» **Brief**: Find each of the lines below that contains the string "screenshot" and copy those lines. Matching is case-sensitive.

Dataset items
- - - - -
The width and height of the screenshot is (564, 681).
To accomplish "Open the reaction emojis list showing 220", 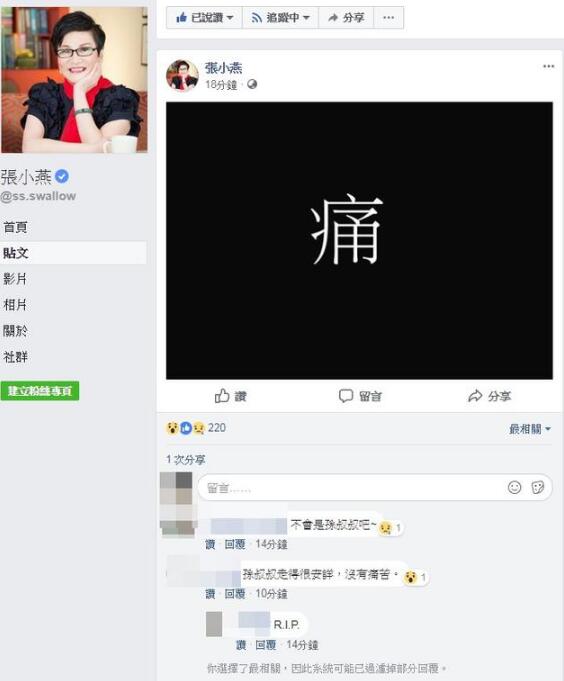I will click(196, 428).
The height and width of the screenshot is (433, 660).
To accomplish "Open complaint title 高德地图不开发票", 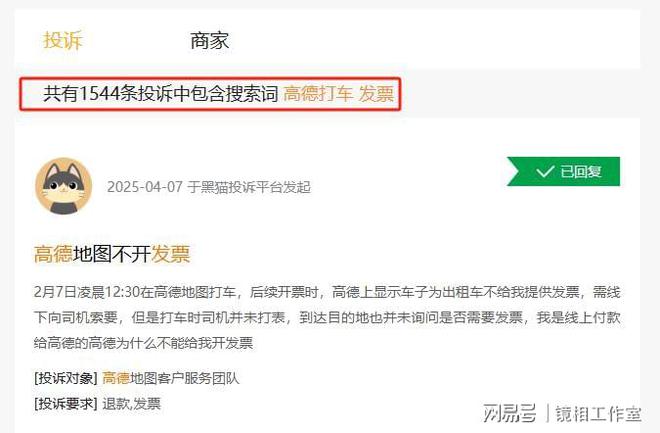I will [112, 254].
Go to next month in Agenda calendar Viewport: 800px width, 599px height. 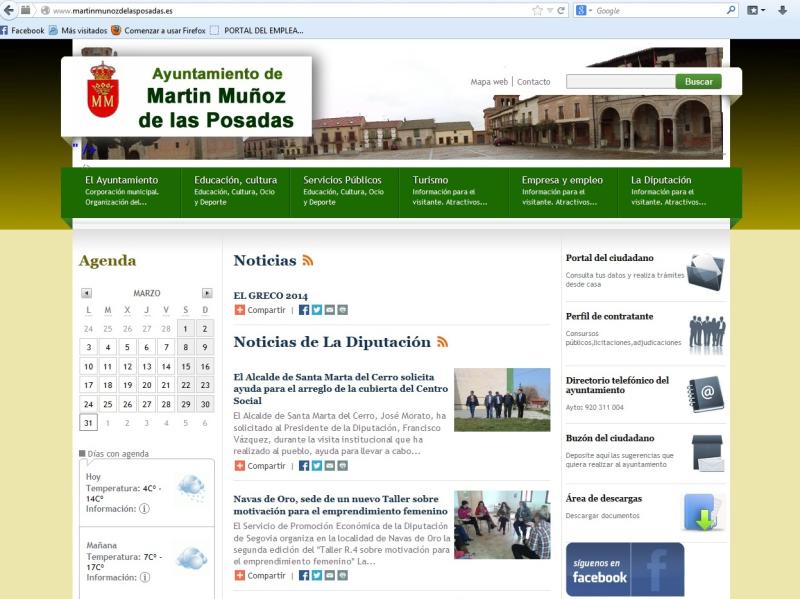point(207,293)
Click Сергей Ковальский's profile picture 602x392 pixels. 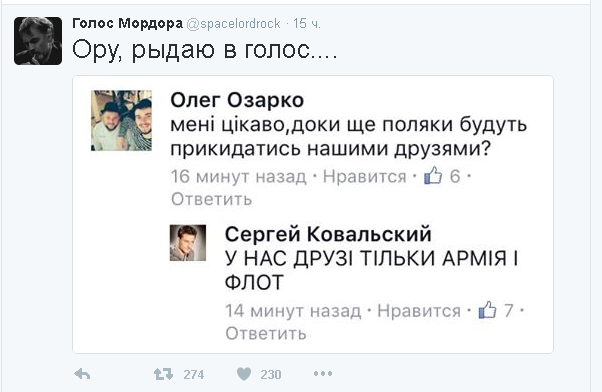(188, 243)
- - - - -
» **In response**:
The width and height of the screenshot is (564, 681).
The height and width of the screenshot is (433, 660).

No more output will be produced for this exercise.